While not as common as the chest pass or bounce pass, an overhead pass is a necessary alternative that can and should be used in specific situations.
Overhead passes are sometimes used to “slingshot” the ball further than a typical chest or bounce pass, and are also regularly used when guarded closely by a defender.
The text below will help you figure out the right situations in which to throw an overhead pass, and we’ll also go over the correct technique.
How to Throw an Accurate Overhead Pass
Step #1 – Is it the correct time to use one?
Especially for younger players, it can be difficult to determine which type of pass should be thrown in which situation.
Here are 3 examples of times throughout a game where an overhead pass is a good idea:
a. To throw over a tight defender
If a defender is close enough that you’re unable to throw a chest pass or bounce pass, your only option may be to pass the ball directly over the defender’s head.
b. When you need a powerful, long throw
Another common situation where players should use an overhead pass is when they need to make a long pass down the court.
This may be after a rebound or turnover when your team is looking to fast break, or it could be after the other team scores and you’re making an inbounds pass.
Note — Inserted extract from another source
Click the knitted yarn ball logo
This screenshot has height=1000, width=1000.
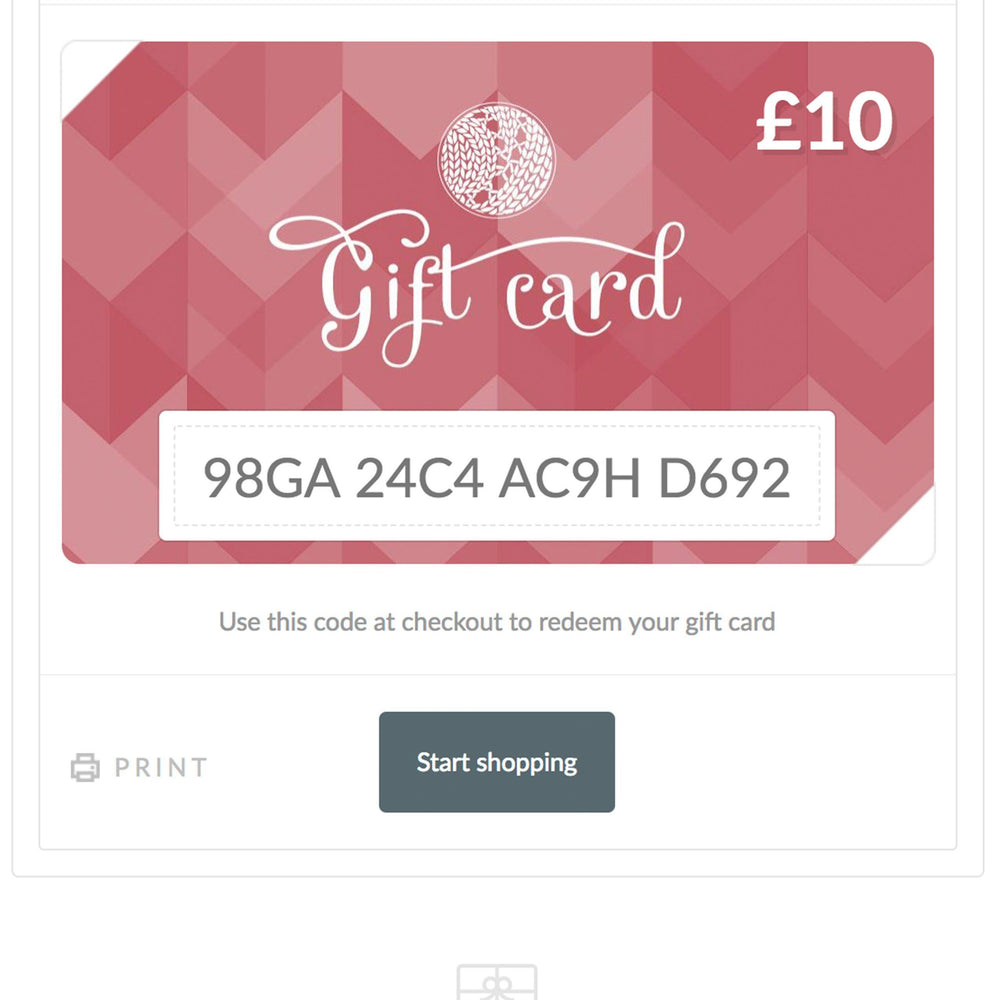click(x=496, y=159)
Either way, the overhead pass can serve to get the ball up the court much quicker than by dribbling or throwing a shorter pass to a closer teammate.
c. To make a “skip pass” across the court
Overhead passes can also be used when you are passing the ball from one side of the court to the other within a half-court possession.
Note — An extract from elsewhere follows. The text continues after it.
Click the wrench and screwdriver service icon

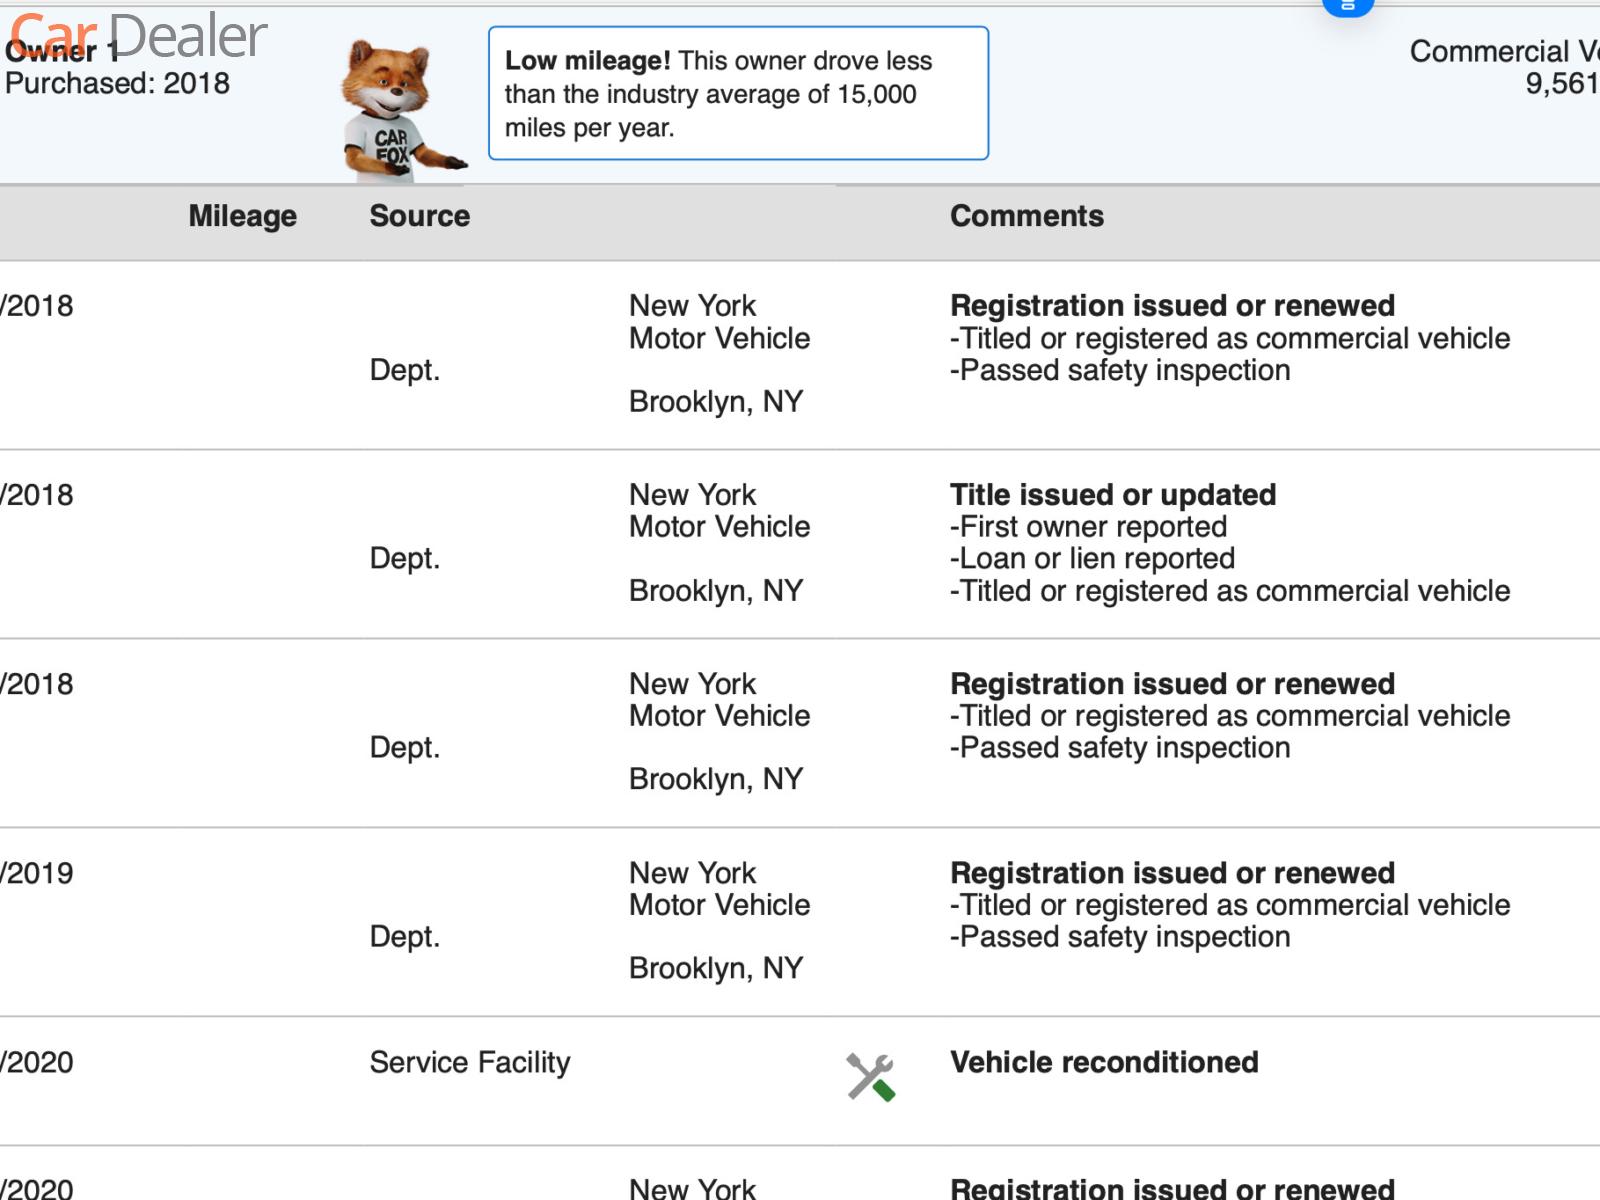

This typically means the ball needs to travel over multiple defenders, where a chest pass may be intercepted and a bounce pass isn’t an option.
The overhead pass is preferred because it has more arc and more power so it’s not as easily deflected or stolen by the defense.
Step #2 – Use the correct technique
Here’s what you need to remember when throwing an overhead pass:
(1) The ball will start at your chest or above your head.
(2) Take a step toward the teammate who is the intended recipient of the overhead pass — preferably with your dominant foot, but it depends on which is your pivot foot.
(3) After planting the foot that takes the first step, push off the back foot to create enough power to throw a long pass across the court
(4) Step forward with the back foot, release the ball forward, and follow through.
Step #3 – Throw to where your teammate will be, not where they are right now
In many of the situations detailed above, it’s likely that your target is moving.
If you’re being closely guarded and have picked up your dribble, your teammate could be running towards you or to a different spot on the court in order to get open.
Or, if you’re making a long pass down court, your teammate may be sprinting away from you in order to beat the defenders who are quickly transitioning back.
Whatever the situation, it’s important to pass the ball to where you want your teammate to catch it, not to where they are standing at the moment you are releasing the pass.
This is something that can be difficult to grasp for younger players, but will only improve by practicing and using overhead passes in full-speed situations.